To interact and observe animals successfully as an animal behaviourist, you will need to be consistent in your interactions with the animals and how these are documented, be open-minded about the type of behaviours you may observe, and be careful not to make assumptions that are not grounded in fact.

Some top tips for interacting with animals safely and respectfully include treating those animals with respect. The health and well-being of the animals should be your primary concern. If anything you are doing seems to cause distress to the animal then you should stop that behaviour immediately.

Building a relationship with the animal is often key to positive interaction. Build up trust, and repeat the same gentle behaviours over and over until a level of familiarity is achieved. Finally, never disturb animals when they are eating and drinking and if you want them to interact with you then be patient and wait for them to come to you: that is when they are most comfortable with your presence.
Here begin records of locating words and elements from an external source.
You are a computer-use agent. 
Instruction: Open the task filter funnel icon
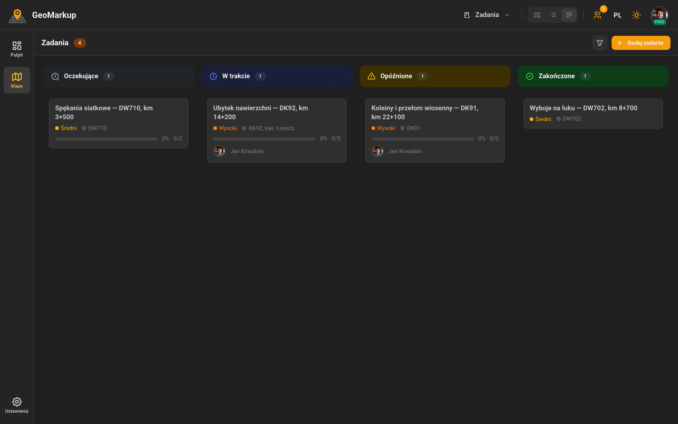pyautogui.click(x=600, y=43)
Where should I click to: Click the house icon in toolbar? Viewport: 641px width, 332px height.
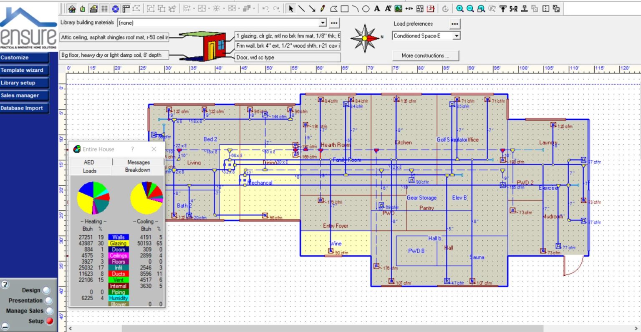[x=72, y=8]
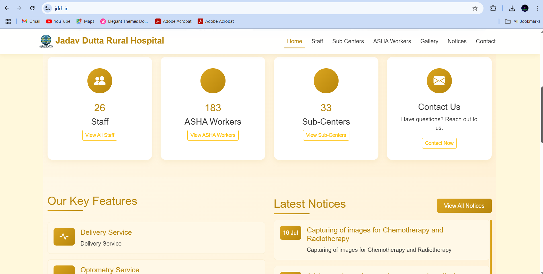This screenshot has width=543, height=274.
Task: View site information in address bar
Action: tap(48, 8)
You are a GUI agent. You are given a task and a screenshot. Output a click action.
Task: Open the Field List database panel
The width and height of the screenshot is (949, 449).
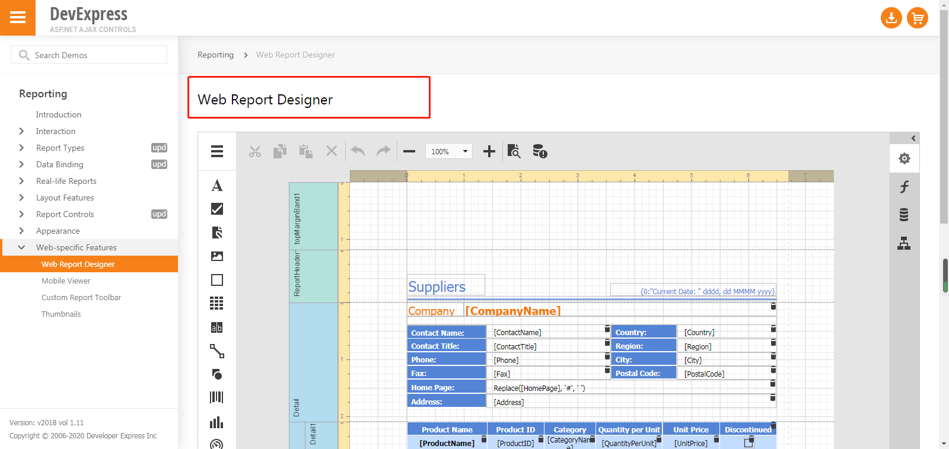point(904,215)
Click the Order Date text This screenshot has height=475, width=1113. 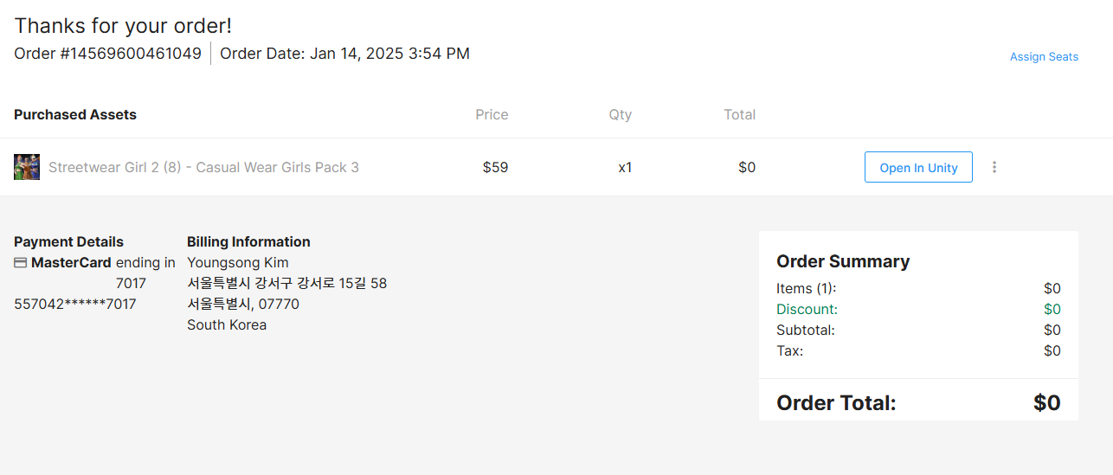pos(344,54)
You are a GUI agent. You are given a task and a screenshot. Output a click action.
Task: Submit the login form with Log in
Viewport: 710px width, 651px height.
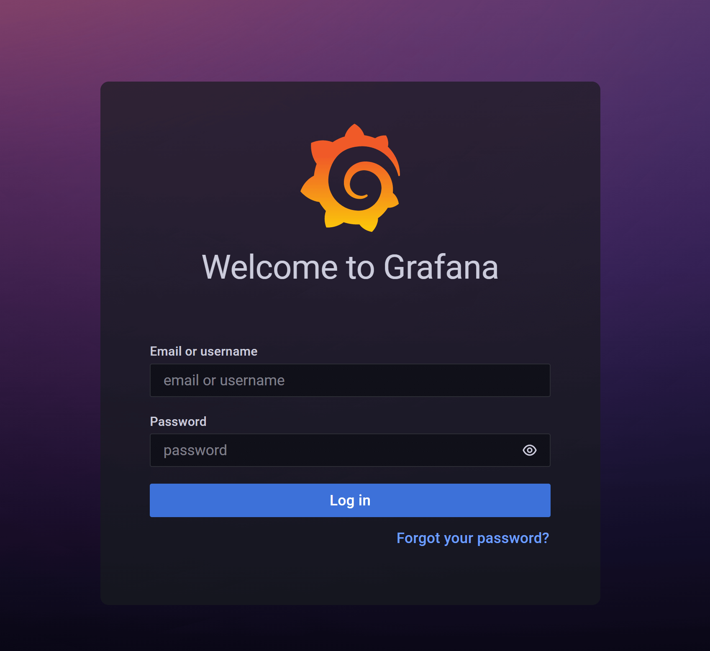[x=350, y=500]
The importance of understanding animal behaviour should not be underestimated. Understanding animal behaviour plays a vital role in helping us to understand our own behaviour, evolution, and the conservation of the world around us. What’s more, the better we understand the behaviour of animals, the better our understanding of those animals will be. This applies not only to domestic species but to all animals, whether we have the opportunity to interact with them or not.

Did you know that a flamingo’s head has to be upside down when it is eating? Or that when a female ferret is in heat, it has to find a mate or it will die? When you understand why animals behave in these ways, the biological force that is driving their behaviours, it is much easier to understand those behaviours themselves.

Knowledge is power, and the greater your knowledge of animals, the better your relationship with those animals will be. For this reason, you are encouraged to continue learning about animal behaviour and observing your animal friends. Take time out not only to contemplate animal behaviour and understand animal behaviour but to dig deeper into how and why the animals around you are trying to communicate with you.